### SET TASK:
From the rows below, report every line that contains the string "title", matching upper and lower case exactly.

### PROVIDED MATERIAL:

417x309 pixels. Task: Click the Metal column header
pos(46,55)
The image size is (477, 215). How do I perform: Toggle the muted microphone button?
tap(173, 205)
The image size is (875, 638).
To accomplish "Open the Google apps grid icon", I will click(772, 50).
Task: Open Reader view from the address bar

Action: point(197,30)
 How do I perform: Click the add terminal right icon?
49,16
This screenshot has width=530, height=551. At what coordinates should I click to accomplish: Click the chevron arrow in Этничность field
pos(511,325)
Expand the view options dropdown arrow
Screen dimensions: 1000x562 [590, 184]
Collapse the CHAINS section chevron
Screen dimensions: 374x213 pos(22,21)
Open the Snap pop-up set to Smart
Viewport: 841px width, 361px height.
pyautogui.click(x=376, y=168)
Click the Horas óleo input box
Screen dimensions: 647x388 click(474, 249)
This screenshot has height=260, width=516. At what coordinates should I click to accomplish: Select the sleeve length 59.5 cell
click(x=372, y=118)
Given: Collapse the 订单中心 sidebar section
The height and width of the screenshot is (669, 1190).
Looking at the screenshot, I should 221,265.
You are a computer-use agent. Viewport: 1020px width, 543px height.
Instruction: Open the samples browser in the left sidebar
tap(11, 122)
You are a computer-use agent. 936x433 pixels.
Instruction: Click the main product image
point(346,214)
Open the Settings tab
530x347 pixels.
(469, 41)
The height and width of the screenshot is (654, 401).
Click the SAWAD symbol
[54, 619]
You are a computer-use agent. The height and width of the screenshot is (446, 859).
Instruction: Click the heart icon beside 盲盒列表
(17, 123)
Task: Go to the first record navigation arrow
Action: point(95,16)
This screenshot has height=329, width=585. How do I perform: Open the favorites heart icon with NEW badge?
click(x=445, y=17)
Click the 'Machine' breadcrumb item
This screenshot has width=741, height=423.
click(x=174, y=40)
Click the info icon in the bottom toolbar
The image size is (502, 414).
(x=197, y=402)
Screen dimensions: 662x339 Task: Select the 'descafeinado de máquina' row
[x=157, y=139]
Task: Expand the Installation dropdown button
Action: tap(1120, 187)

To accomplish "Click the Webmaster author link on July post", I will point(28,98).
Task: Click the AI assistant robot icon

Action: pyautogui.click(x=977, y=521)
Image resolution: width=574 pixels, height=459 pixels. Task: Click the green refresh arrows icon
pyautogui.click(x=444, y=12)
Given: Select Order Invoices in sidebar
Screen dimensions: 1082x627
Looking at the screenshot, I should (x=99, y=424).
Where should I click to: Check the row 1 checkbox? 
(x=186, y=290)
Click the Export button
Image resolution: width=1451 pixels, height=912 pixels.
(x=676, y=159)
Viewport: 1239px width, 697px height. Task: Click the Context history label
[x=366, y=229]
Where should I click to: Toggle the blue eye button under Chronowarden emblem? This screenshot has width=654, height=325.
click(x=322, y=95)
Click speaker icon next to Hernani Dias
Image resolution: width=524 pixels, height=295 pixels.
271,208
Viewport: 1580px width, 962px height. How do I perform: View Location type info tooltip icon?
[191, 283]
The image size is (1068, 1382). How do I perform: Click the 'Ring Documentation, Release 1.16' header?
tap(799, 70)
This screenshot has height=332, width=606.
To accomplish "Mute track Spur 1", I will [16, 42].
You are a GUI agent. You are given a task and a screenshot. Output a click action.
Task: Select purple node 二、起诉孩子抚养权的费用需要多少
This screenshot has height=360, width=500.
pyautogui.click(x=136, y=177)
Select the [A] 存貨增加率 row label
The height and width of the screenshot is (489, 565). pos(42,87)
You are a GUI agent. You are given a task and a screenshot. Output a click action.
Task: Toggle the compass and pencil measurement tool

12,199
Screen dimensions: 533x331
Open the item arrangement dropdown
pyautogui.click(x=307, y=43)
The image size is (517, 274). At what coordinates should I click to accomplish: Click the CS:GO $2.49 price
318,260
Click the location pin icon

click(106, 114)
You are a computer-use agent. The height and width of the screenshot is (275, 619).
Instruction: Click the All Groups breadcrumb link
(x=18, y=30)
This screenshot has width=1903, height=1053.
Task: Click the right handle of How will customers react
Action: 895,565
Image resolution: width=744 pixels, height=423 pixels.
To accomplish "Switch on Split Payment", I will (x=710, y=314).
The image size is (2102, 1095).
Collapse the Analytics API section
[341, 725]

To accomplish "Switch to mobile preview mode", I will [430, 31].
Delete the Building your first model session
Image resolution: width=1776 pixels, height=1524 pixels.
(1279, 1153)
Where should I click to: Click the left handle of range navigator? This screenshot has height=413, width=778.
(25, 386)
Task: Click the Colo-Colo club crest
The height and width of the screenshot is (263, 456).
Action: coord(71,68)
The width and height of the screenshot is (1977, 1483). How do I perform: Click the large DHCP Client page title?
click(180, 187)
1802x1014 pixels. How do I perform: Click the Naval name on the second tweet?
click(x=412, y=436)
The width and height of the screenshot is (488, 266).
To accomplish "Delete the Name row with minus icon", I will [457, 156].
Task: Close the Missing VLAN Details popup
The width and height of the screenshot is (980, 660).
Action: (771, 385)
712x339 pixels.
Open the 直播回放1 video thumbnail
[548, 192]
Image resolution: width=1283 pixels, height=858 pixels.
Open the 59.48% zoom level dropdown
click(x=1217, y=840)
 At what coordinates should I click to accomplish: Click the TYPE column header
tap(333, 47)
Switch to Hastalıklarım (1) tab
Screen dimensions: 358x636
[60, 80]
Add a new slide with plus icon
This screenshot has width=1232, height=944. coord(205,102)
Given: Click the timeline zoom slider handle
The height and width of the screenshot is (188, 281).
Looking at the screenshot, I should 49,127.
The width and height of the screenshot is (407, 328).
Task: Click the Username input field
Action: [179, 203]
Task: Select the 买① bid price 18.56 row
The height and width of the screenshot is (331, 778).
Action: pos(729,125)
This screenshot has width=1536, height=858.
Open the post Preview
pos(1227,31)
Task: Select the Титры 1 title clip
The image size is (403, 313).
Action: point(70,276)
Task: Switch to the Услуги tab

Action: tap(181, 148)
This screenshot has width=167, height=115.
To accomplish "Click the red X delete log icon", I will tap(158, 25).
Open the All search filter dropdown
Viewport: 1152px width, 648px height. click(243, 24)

### RESPONSE:
The width and height of the screenshot is (1977, 1483). How do I perform: Click the large DHCP Client page title?
Task: Select the Титры 1 title clip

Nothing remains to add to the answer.